As for the actual protection training methods, there is NEVER a need to harm a dog during this phase. In fact, if you did hurt the dog, it would indeed likely break its spirit, as well as possibly cause psychological problems. It is actually quite easy to teach a dog to protect; in fact, it is probably the easiest thing to teach over and above any type of obedience, as far as I'm concerned. For example, I can train a dog to know how to protect in 30 minutes or less, but it can take months to get strong obedience, does that make sense? That's why it's always best to make sure the dog is 99% reliable in obedience before ANY type of protection training is begun. I don't mean to say you need HEEL, Loose-leash walking or any of that. You really only need variations of COME, SIT, STAY, albeit solid responses from the dog, because variations of those commands shape the behaviors that ensue when calling the dog "off".


----------



## spoil9

MrLeadFoot,
I have a beautiful 9month old female that I am starting to take to obedience training. Although low on my list of things that I would like to do with her, PPD is on that list and is something I am thinking of looking into. 
Have you ever had problems with this training interfering with other training such as tracking and general overall polite behavior? I live in the suburbs with lots of kids, some are not so great but most are pretty nice. 
The trouble makers stay away for the most part and the ok kids like to come up to pet Delilah when I take her on walks around the block. She normally sits there pretty and lets them pet her, then after a min I tell them I gotta go and we continue our walk. 
The last thing I want is for Delilah to mistake a kid petting her for something else which is why PPD is last on my list of things to consider training her.
Thanks for any input.


----------



## MrLeadFoot

It's actually ironic that you ask about having problems with PPDs once they're trained, because I just got beat up on another similar thread by some people over my thoughts, even though these folks have never met me, or seen any dogs I've trained. All they wanted to do was argue over every little thing, and I just don't have time for childish nonsense. I mention this only because I've never seen your dog, so can only make general statements, you know what I mean?

I have a near 9 month female myself, and right now I am not doing anything related to PPD with her because of the very reasons you state, even though I've been doing obedience with her since she's been 9 weeks old. It sounds like you are just getting started with your obedience, so you are prudent in walking with caution in regards to protection training.

▸ Data segment:
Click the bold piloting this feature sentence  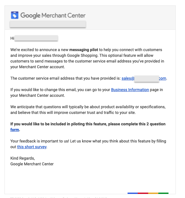(x=88, y=127)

▸ Exercises to complete:
a) In the dog protection training thread, which commands does the first post say a dog needs solid responses to before protection training begins?
b) Continue the dog protection training thread from the point where it stops.

▸ Answers for this exercise:
a) Variations of COME, SIT, and STAY.

b)
My philosophy has always been to get solid obedience down, while at the same time exposing the dog to as many worry-free experiences with human adult and children as possible, as you are doing. Since you're just starting obedience, you've got a ways to go before your should even begin PPD training, so you should also use this period to watch as your dog matures, as it will undoubtedly develop it's own "feel" for certain types of situations, and you should watch to see how it "deals" with them, and re-shape behaviors if necessary. Know that her perceptions of things she has now may change, too. With my own dog, I want to make sure she has what it takes to NOT use her protection training when she's not supposed to, because any dog can be taught to protect you in one way or another, even if it's the wrong way, you know what I mean? So, teaching NOT to be protective is important.

In my book, there are two types of PPDs. One does nothing on its own, in the way of protection; it only responds to commands. The other is a dog that protects on its own. And, the type of dog you want must be decided before any type of protection training is started. Based on your comments, I'm going to assume you're interested in a PPD that protects only when you tell it to. With that said, I would suggest that you ensure that your obedience work includes the use of high distraction at some point, to help teach your dog some self control, and to pay attention to YOU in preparation for your PP training.

Within the two types of PPDs, there are variations of each type. You might want to start thinking about what you want, and your environment. Do you want a dog that will fiercely battle to protect you, or do you want one that only scares people away?

I have not seen PPD training interfere with typical obedience training. Well, maybe it's more like I wouldn't let it. In fact, PPD training IMPROVES obedience training in a way, because such a dog must be held to a much higher standard of obedience than the typical companion dog, you know what I mean? But, if not trained properly in obedience and/or protection, you could end up with a dog that makes mistakes, eg. being protective when it's not warranted, which is not a good thing.

I recommend that you research as much as you can on the subject on your own, and take everything you hear from PPD trainers, or any other type of dog trainer, including me, for that matter, with a grain of salt, because you never know if that trainer is a know-it-all, who just knows how to talk the walk, does that make sense?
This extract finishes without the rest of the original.